# [ARBEITSAUFTRAG]
Gib aus dem Auszug über Stille und Spaziergänge im Wald den Abschnitt wörtlich aus, beginnend bei „Ich verbringe die“ und fortlaufend bis einschließlich „aushalten zu können.“.

# [AUSGEWÄHLTER AUSZUG]
Liebe Andrea, wie sieht jetzt Dein Tagesablauf aus?
Meine Tage sind stiller geworden, im Innen und Außen.
Ich verbringe die Tage im Homeoffice und habe durch die entfallende Wegstrecke zur Arbeit mehr Zeit für meine Texte und Spaziergänge im Wald. Dort erfahre ich absolute Freiheit fernab vom Lärm draußen. Ich gehe abseits der Wege, querfeldein und mitten hindurch, alleine auf mich gestellt. Es ist ein anderes Erleben als auf einem Pfad zu gehen. Barfuß stehe ich dann manchmal dort, und die Ideen für mein Schreiben kommen dort ganz automatisch.
Die Stille ist ein wesentlicher Aspekt meiner Arbeit. Da es in meinem Kopf permanent lärmt, suche ich wohl deshalb die Stille; aktuell im außen im Wald.
Wenn ich so darüber nachdenke, ist die Situation bis auf wenige Dinge, die nicht möglich sind, aktuell genau das, was mir zusagt: nämlich der Rückzug von außen und der Versuch, mich selbst aushalten zu können.
Und wenn ich mich aushalte, dann ist das schon ein großer Gewinn.

# [BEREITGESTELLTE DATEN]

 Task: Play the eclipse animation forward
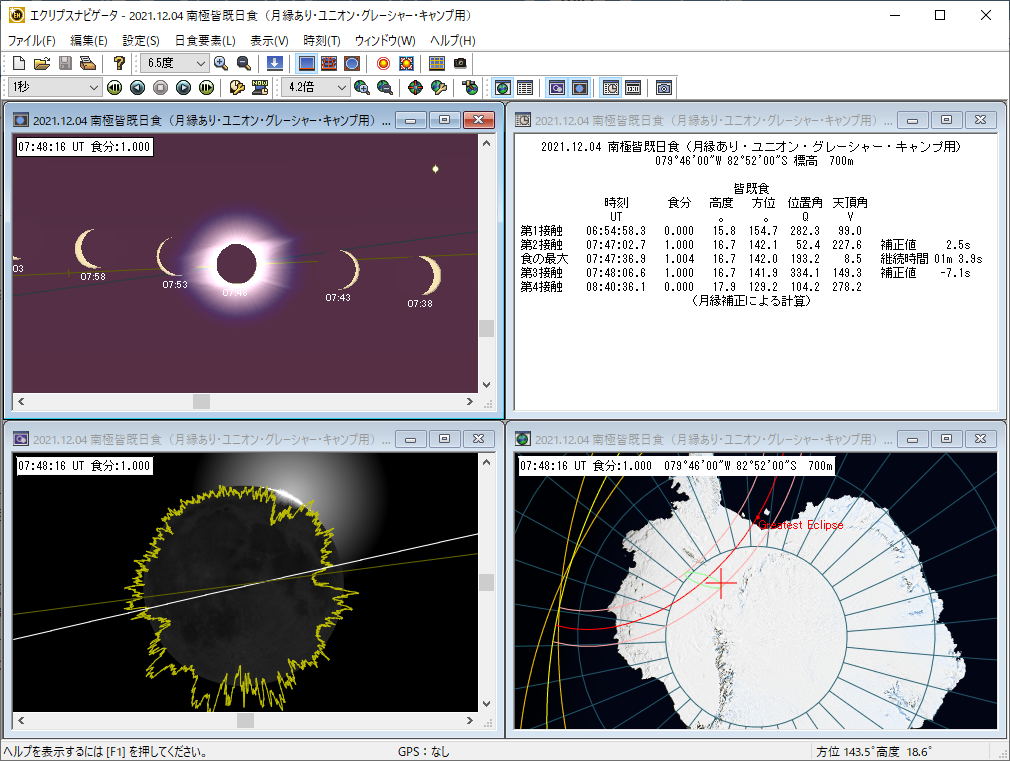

# [VOLLSTÄNDIGE AUSGABE]
Ich verbringe die Tage im Homeoffice und habe durch die entfallende Wegstrecke zur Arbeit mehr Zeit für meine Texte und Spaziergänge im Wald. Dort erfahre ich absolute Freiheit fernab vom Lärm draußen. Ich gehe abseits der Wege, querfeldein und mitten hindurch, alleine auf mich gestellt. Es ist ein anderes Erleben als auf einem Pfad zu gehen. Barfuß stehe ich dann manchmal dort, und die Ideen für mein Schreiben kommen dort ganz automatisch.
Die Stille ist ein wesentlicher Aspekt meiner Arbeit. Da es in meinem Kopf permanent lärmt, suche ich wohl deshalb die Stille; aktuell im außen im Wald.
Wenn ich so darüber nachdenke, ist die Situation bis auf wenige Dinge, die nicht möglich sind, aktuell genau das, was mir zusagt: nämlich der Rückzug von außen und der Versuch, mich selbst aushalten zu können.